Shi Su melangkah maju dengan bersemangat, hampir ingin meraih Ku Cai.
“Ini adalah akar spiritual yang tak ternoda…” Seorang tetua bergumam pada dirinya sendiri dan bahkan tangannya gemetar.
Di Alam Dewa, ada berbagai macam akar spiritual. Terdapat banyak jenis akar spiritual tingkat puncak, tetapi akar spiritual tanpa noda adalah akar spiritual tingkat puncak terhebat.
Saat diuji menggunakan harta karun magis, setiap akar spiritual tingkat puncak akan menunjukkan beberapa jejak abu-abu samar. Tentu saja, beberapa jejak abu-abu yang tidak signifikan biasanya diabaikan.

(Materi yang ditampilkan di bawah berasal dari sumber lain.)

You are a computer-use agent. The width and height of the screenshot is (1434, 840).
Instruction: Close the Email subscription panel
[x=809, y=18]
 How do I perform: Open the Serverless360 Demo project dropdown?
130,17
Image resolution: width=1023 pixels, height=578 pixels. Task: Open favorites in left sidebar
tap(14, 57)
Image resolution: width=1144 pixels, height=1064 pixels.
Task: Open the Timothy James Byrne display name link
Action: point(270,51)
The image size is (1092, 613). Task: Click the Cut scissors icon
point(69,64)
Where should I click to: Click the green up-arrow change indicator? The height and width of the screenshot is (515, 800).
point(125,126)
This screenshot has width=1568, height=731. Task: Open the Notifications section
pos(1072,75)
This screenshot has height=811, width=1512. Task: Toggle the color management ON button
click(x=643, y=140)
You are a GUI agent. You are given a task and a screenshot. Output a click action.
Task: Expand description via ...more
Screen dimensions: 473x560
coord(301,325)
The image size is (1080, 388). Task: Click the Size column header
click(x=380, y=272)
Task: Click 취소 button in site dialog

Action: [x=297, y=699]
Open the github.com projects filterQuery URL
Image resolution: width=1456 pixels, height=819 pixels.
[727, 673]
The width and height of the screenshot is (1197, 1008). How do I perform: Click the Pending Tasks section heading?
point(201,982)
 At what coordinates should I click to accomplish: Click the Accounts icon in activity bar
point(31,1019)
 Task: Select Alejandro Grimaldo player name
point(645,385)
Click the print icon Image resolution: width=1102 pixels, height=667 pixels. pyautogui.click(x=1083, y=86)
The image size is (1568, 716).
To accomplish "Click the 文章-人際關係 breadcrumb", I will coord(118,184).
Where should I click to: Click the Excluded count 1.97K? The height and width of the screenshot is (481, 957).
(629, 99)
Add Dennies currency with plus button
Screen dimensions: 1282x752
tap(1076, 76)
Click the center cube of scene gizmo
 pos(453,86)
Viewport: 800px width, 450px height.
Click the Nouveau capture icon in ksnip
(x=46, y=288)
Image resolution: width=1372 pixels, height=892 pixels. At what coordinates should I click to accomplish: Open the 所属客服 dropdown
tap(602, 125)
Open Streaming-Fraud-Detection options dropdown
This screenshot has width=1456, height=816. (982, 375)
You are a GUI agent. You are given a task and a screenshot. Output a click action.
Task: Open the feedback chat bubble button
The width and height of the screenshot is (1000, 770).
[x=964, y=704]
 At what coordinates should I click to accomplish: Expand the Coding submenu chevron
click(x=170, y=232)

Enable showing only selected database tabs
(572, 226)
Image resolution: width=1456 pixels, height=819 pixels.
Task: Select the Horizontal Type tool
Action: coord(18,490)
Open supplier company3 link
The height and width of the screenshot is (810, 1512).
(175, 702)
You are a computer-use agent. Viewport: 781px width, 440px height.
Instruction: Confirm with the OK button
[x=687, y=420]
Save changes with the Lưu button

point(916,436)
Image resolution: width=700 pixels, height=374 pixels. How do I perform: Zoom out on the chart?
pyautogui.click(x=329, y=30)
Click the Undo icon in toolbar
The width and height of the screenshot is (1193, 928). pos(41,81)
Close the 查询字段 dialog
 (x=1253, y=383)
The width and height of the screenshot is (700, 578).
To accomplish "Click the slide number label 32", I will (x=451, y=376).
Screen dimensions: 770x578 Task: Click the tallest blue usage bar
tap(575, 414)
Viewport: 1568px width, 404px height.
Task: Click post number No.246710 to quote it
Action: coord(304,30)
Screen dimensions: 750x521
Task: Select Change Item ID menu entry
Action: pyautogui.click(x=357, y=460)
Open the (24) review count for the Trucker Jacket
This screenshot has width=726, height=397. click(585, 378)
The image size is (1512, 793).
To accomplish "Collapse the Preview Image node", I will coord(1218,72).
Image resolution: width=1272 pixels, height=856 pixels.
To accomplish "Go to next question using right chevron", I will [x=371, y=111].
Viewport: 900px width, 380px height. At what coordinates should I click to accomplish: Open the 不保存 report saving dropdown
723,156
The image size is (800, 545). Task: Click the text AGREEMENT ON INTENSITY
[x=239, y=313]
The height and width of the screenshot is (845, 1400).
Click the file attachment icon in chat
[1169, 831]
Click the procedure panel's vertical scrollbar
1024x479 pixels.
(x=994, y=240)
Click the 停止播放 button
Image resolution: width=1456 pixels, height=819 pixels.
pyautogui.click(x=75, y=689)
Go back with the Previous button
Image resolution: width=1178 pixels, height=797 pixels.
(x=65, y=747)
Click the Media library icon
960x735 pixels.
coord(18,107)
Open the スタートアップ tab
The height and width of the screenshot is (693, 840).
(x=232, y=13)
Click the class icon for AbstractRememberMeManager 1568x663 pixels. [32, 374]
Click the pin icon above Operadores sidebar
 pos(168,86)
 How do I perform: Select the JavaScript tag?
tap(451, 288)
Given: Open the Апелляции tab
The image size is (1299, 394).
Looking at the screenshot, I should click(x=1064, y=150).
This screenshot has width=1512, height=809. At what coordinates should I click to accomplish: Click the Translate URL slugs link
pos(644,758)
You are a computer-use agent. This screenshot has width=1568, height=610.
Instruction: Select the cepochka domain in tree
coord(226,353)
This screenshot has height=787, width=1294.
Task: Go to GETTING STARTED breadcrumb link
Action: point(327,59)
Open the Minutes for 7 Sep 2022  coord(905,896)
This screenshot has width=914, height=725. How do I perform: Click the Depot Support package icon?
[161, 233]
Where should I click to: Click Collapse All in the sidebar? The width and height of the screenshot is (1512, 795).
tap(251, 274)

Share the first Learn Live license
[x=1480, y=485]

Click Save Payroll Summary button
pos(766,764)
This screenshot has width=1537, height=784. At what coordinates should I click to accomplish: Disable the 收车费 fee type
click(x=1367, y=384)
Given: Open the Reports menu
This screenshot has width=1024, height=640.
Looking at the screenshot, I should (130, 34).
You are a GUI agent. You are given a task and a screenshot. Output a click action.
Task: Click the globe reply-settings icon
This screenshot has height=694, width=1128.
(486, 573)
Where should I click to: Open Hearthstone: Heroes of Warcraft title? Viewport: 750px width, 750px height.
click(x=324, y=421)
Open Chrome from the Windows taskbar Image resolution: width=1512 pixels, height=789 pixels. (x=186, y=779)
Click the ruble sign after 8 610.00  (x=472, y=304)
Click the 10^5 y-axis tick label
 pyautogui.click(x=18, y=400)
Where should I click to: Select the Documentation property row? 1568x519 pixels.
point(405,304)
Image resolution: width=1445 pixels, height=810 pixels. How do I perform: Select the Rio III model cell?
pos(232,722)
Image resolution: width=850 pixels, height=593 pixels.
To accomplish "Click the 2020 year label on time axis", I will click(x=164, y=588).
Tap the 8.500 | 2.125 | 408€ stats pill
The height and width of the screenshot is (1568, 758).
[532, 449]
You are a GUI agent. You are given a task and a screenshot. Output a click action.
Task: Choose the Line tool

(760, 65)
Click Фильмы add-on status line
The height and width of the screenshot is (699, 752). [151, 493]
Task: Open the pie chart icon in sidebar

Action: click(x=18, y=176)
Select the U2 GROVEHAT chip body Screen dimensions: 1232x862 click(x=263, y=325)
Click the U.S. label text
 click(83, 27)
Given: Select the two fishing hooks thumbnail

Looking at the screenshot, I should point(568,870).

Di tempat yang bahkan tidak ada bayangan abu-abu sama sekali dan bahkan memancarkan cahaya samar, hanya satu jenis akar spiritual yang cocok dengan milik Ku Cai. Itu adalah akar spiritual tanpa noda.
Tidak peduli bagaimana akar spiritual yang murni itu muncul, itu tidak akan berubah. Misalnya, seorang kultivator di Dunia Abadi dengan akar spiritual yang murni akan terus memiliki akar spiritual yang murni di Dunia Dewa. Hanya sedikit orang di seluruh dunia yang memiliki akar spiritual yang tidak berubah seperti itu.
“Tetua Wei Jie, terima kasih, terima kasih…” Shi Su meraih Wei Jie yang tampak terkejut dan sangat berterima kasih.
Kultivator dengan akar spiritual yang murni mungkin bahkan tidak ada di sekte tingkat puncak di Dunia Dewa. Sekte mana pun yang memiliki murid yang membawa akar spiritual yang murni pasti akan memiliki murid nomor satu sekte tersebut; orang yang akan difokuskan sepenuhnya oleh sekte untuk dibina. Dengan kata lain, jika sekte lain mengetahui tentang akar spiritual Ku Cai yang murni, dia akan menjadi target perebutan semua orang.
Sementara Wei Jie sedang menyiapkan alasan untuk dirinya sendiri, dia tidak menyangka bahwa dia benar-benar menemukan seorang murid dengan akar spiritual yang murni. Dia tersadar dan berkata dengan serius, “Untuk membawa Ku Cai kembali ke sekte, saya telah mencoba banyak cara. Untungnya, semuanya berjalan baik bagi kita.”
“Ada yang tidak beres, lihat atribut akar spiritualnya…” seru Tetua Xu Yi tiba-tiba.
Bahkan tanpa seruan Tetua Xu Yi, mata semua orang tertuju pada delapan pilar berwarna putih bersih.
Kedelapan pilar putih bersih ini berubah menjadi hitam, dan salah satunya bahkan berwarna biru.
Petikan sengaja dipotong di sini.